España registró en el segundo trimestre del año una caída de las horas trabajadas del 25,9% en comparación con el trimestre anterior debido a las restricciones para atajar la propagación del coronavirus, el mayor desplome de todos los registrados en la Unión Europea, según los datos publicados este jueves por la oficina de estadística europea Eurostat.

Después de España, los mayores descensos en las horas trabajadas entre abril y junio fueron los de Portugal (-23,3%), Grecia (-21%), Irlanda (-20,7%) y Chipre (-20,4%). Por contra, los países con unas caídas menos acusadas en este indicador fueron Croacia (-2,1%), Suecia (-2,8%), Luxemburgo (-4,4%), Dinamarca y Países Bajos (ambos con -4,5%).

Todos los Estados miembros del bloque con datos disponibles experimentaron en el segundo trimestre caídas de las horas totales trabajadas y esto supone el segundo trimestre consecutivo con descensos en este dato también para todos, excepto en el caso de Finlandia.

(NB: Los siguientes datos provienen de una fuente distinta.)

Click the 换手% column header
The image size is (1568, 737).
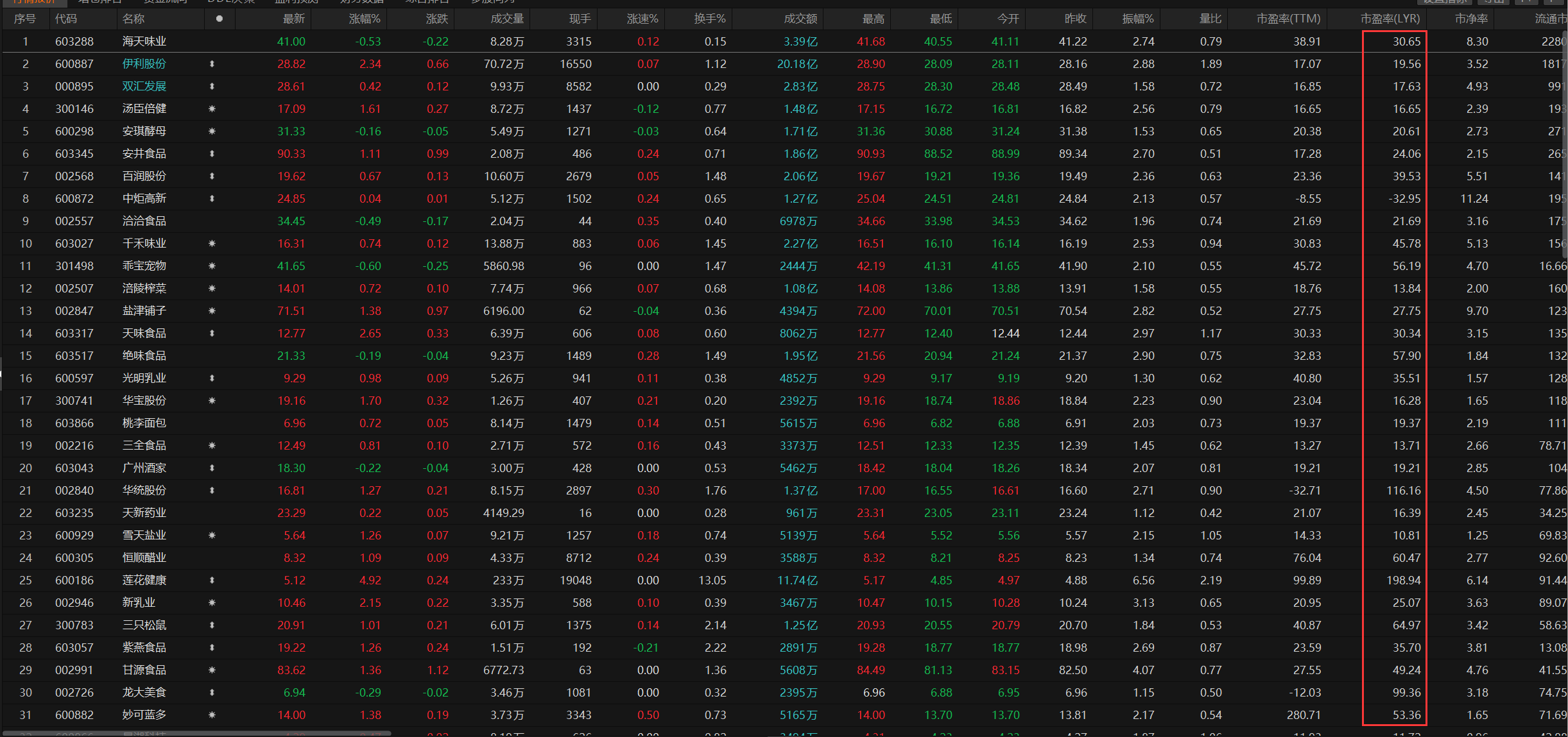(709, 19)
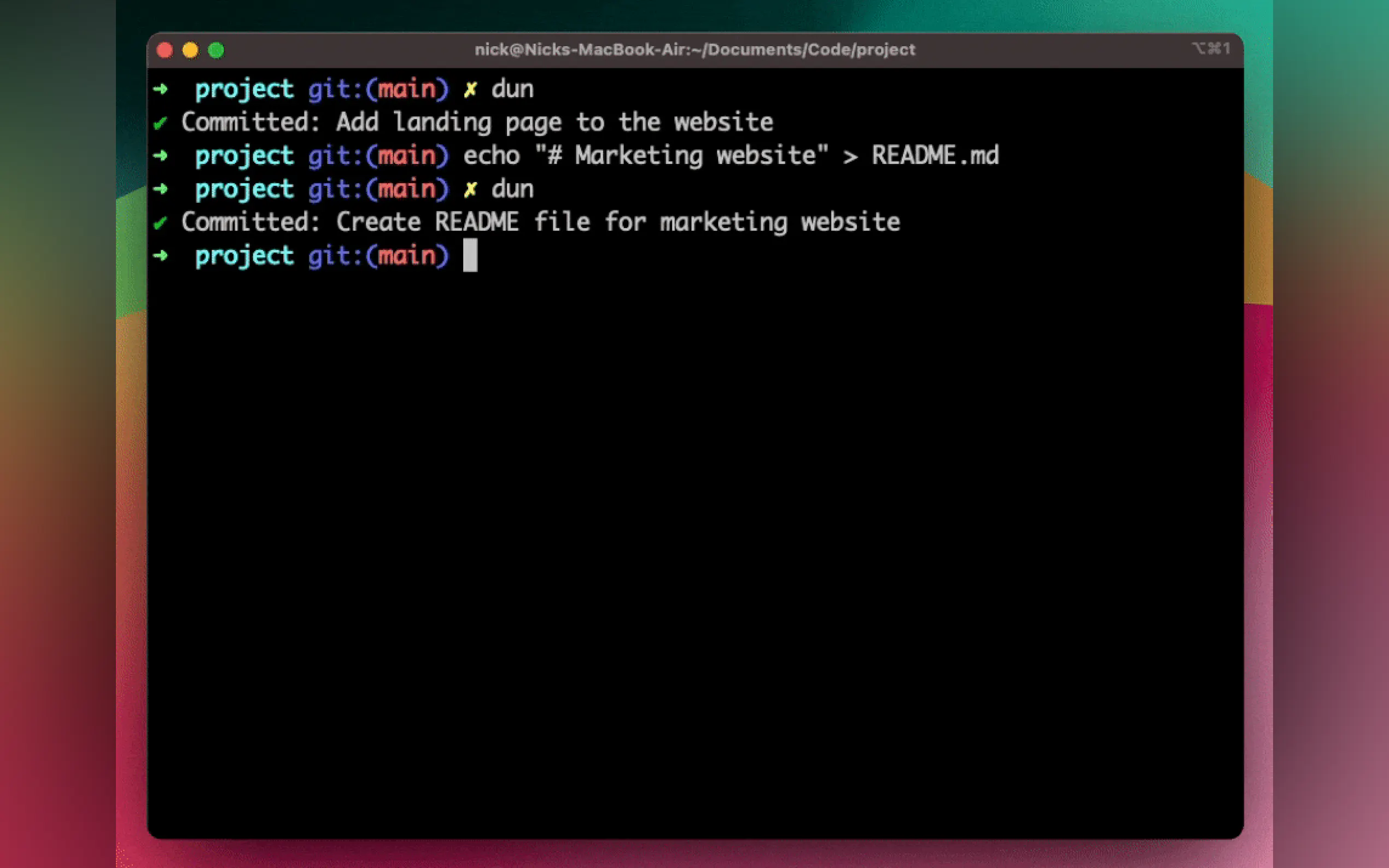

En consecuencia, las horas trabajadas en el conjunto de la Unión Europea se desplomaron un 11,2% entre abril y junio, en comparación con las registradas entre enero y marzo, lo que significa que se han situado en un nivel “sustancialmente inferior” al observado durante la crisis de deuda, según Eurostat.

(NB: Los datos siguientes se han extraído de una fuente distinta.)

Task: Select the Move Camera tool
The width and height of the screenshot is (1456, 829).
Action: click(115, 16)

Los datos de la oficina comunitaria de estadística también arrojan un aumento de las ausencias en el trabajo en el segundo trimestre, que crecieron hasta alcanzar al término de estos meses los 40,9 millones de casos.

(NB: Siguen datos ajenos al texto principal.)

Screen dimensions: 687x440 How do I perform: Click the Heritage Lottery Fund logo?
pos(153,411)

Eurostat ha explicado que este comportamiento se debe “casi exclusivamente” al “acusado incremento” de los despidos temporales, que pasaron de los 2,4 millones del primer trimestre a los 19,3 millones en los tres meses posteriores.

De nuevo, España se encuentra con un 27,9% entre los países de la UE con mayor tasa de ausencias en el trabajo, sólo superada en esta ocasión por Grecia (39,6%) y Chipre (32%), pero levemente por delante de Francia (27,7%).

Por otro lado, la demanda de empleo insatisfecha en todo el bloque se elevó hasta las 29,6 millones de personas en el segundo trimestre, una cifra que representa el 14% de toda la población activa y se sitúa 1,2 puntos porcentuales por encima de la registrada en el primer trimestre del año.

El único país que no ha experimentado un aumento de este indicador en fue Letonia (-0,6 puntos porcentuales). En el resto de los socios comunitarios se registraron incrementos de su demanda de empleo insatisfecha y los mayores crecimientos fueron los de Irlanda (3,4 puntos), Italia y Austria (2,6 puntos) y España (2,4 puntos).